=== ASSIGNMENT ===
Only lines containing the string "height" belong in the answer; find them in the records and copy them.

=== DATA EXTRACT ===
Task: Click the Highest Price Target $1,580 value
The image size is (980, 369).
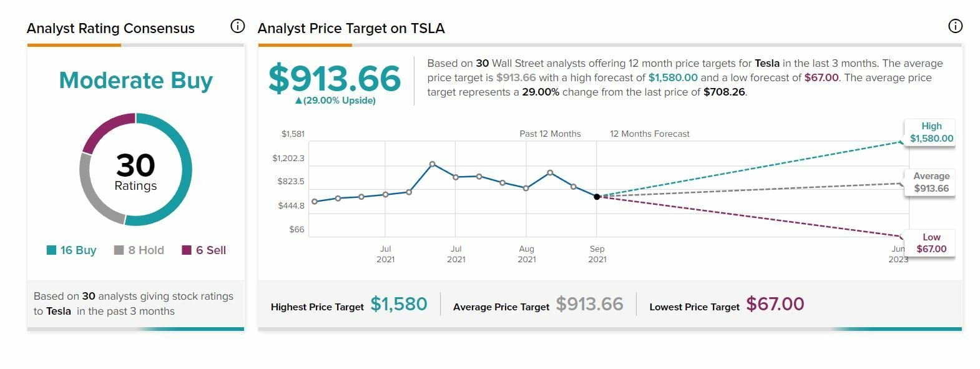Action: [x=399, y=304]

--

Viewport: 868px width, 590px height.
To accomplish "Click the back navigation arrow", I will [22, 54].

--

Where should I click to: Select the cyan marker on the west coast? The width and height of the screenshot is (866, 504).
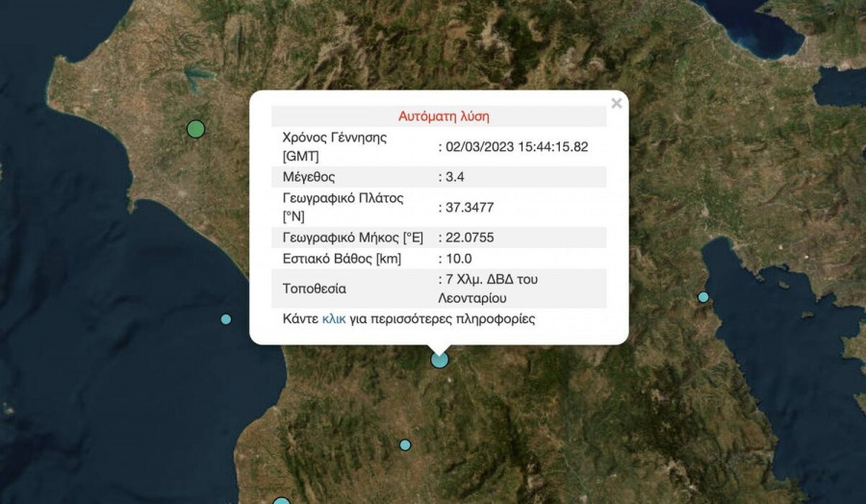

=== RESPONSE TO THIS TASK ===
Viewport: 868px width, 590px height.
Where should I click to: Select the cyan marker on the west coast? The width and height of the screenshot is (866, 504).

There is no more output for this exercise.